[INSTRUCTIONS FOR THE TASK] From the entries below, copy exactly the lines from the one that contains "You are a computer-use agent. Viewport: 1344px" through the one that contains "Given: Open Player", both included, and only those.

Extracted data entries
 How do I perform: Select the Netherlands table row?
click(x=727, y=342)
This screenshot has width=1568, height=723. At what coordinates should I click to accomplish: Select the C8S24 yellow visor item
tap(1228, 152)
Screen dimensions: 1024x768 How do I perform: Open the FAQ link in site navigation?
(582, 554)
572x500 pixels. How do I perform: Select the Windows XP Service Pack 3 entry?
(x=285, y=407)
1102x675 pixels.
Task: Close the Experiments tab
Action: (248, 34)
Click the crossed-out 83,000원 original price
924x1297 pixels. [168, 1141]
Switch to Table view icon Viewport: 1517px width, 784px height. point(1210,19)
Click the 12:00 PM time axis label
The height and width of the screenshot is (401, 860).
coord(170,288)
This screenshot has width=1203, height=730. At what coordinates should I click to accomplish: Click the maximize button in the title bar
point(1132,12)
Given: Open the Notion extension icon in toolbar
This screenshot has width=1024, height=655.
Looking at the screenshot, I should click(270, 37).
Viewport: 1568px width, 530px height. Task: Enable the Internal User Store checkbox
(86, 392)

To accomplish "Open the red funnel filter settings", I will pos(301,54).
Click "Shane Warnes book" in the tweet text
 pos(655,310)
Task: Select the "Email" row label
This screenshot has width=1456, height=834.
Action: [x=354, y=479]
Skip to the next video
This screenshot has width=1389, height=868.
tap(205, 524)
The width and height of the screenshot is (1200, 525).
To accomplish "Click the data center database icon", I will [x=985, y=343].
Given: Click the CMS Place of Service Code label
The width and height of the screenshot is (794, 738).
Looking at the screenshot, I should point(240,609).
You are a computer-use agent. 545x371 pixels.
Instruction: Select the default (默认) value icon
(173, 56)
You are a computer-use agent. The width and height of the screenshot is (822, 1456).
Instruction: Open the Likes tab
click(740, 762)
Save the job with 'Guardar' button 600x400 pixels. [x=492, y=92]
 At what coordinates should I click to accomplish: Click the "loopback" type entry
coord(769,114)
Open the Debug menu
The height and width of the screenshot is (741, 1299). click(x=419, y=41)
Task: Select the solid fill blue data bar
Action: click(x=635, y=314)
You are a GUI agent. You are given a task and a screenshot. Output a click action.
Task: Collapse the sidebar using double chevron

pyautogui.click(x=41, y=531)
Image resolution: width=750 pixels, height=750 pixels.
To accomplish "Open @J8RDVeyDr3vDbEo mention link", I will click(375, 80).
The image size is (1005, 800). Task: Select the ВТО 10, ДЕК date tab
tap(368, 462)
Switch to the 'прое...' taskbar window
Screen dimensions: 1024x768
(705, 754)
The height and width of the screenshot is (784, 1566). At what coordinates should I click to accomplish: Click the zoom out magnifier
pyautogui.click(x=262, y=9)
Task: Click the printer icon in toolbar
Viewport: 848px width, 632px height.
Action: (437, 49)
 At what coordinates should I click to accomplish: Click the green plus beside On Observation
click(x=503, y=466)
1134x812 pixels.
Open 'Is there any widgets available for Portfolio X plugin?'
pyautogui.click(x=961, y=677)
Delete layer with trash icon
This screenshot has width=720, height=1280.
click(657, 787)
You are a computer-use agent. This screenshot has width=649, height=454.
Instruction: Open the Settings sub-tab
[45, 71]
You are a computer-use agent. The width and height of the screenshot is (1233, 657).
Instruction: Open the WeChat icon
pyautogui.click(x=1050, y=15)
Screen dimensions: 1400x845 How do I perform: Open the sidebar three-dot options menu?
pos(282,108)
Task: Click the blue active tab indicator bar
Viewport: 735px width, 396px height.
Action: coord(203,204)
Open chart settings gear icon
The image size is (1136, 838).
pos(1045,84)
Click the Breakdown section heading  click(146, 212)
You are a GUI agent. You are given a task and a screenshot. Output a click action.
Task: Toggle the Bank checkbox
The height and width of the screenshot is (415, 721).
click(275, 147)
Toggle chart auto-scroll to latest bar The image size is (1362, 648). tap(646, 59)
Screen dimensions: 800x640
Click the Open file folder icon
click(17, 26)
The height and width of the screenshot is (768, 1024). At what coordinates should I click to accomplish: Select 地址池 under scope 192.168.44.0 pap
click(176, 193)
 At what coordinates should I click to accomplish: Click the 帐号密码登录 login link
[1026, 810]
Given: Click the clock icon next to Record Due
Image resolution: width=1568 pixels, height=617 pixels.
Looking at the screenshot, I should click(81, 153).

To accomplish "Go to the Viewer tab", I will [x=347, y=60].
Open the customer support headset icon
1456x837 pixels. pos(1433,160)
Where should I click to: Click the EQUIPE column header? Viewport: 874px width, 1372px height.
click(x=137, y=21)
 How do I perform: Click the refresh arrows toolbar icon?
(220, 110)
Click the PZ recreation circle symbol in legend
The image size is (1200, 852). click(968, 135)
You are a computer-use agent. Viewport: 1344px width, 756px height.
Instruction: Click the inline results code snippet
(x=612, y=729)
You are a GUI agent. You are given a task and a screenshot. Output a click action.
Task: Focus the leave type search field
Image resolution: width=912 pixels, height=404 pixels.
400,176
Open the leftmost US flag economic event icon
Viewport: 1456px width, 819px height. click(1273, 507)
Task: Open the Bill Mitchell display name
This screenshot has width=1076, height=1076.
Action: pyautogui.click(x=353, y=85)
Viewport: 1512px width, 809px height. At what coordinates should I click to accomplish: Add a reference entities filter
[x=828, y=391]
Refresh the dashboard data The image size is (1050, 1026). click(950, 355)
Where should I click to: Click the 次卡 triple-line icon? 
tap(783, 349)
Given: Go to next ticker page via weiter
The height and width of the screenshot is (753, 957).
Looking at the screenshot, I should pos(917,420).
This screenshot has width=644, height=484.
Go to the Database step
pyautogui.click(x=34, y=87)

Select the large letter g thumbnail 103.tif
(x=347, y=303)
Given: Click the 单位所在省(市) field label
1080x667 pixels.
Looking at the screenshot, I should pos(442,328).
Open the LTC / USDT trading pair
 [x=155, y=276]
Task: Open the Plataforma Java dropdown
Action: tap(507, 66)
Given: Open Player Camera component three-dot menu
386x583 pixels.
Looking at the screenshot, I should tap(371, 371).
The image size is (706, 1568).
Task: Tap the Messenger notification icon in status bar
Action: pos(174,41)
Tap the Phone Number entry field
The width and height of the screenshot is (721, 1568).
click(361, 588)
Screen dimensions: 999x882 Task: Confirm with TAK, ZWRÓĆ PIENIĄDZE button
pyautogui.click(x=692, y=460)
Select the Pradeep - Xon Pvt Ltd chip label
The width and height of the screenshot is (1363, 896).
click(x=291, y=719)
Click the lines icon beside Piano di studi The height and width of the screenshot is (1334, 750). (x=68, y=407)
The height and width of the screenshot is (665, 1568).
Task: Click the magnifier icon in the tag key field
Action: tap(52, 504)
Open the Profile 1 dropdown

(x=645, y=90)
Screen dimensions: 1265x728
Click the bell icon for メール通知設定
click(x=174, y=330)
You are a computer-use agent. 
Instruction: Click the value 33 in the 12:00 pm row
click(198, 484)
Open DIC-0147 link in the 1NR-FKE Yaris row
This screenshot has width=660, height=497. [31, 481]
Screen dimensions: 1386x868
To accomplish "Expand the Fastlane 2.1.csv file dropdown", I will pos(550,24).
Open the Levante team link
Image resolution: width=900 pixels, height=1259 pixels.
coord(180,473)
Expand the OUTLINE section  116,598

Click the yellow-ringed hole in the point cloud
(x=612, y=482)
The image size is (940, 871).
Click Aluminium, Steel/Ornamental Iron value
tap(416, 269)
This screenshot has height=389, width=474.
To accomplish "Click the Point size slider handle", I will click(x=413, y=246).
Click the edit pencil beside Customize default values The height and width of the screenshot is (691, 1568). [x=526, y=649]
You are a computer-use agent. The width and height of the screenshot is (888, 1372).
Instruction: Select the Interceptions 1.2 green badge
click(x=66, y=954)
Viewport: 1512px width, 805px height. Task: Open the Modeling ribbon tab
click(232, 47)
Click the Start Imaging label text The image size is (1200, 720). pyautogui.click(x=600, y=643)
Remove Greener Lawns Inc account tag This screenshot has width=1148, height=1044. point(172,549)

[RESPONSE BELOW]
You are a computer-use agent. Viewport: 1344px width, 756px height.
Instruction: Click the inline results code snippet
(x=612, y=729)
You are a GUI agent. You are given a task and a screenshot. Output a click action.
Task: Focus the leave type search field
Image resolution: width=912 pixels, height=404 pixels.
400,176
Open the leftmost US flag economic event icon
Viewport: 1456px width, 819px height. click(1273, 507)
Task: Open the Bill Mitchell display name
This screenshot has width=1076, height=1076.
Action: pyautogui.click(x=353, y=85)
Viewport: 1512px width, 809px height. At what coordinates should I click to accomplish: Add a reference entities filter
[x=828, y=391]
Refresh the dashboard data The image size is (1050, 1026). click(950, 355)
Where should I click to: Click the 次卡 triple-line icon? 
tap(783, 349)
Given: Go to next ticker page via weiter
The height and width of the screenshot is (753, 957).
Looking at the screenshot, I should pos(917,420).
This screenshot has width=644, height=484.
Go to the Database step
pyautogui.click(x=34, y=87)

Select the large letter g thumbnail 103.tif
(x=347, y=303)
Given: Click the 单位所在省(市) field label
1080x667 pixels.
Looking at the screenshot, I should pos(442,328).
Open the LTC / USDT trading pair
 [x=155, y=276]
Task: Open the Plataforma Java dropdown
Action: tap(507, 66)
Given: Open Player Camera component three-dot menu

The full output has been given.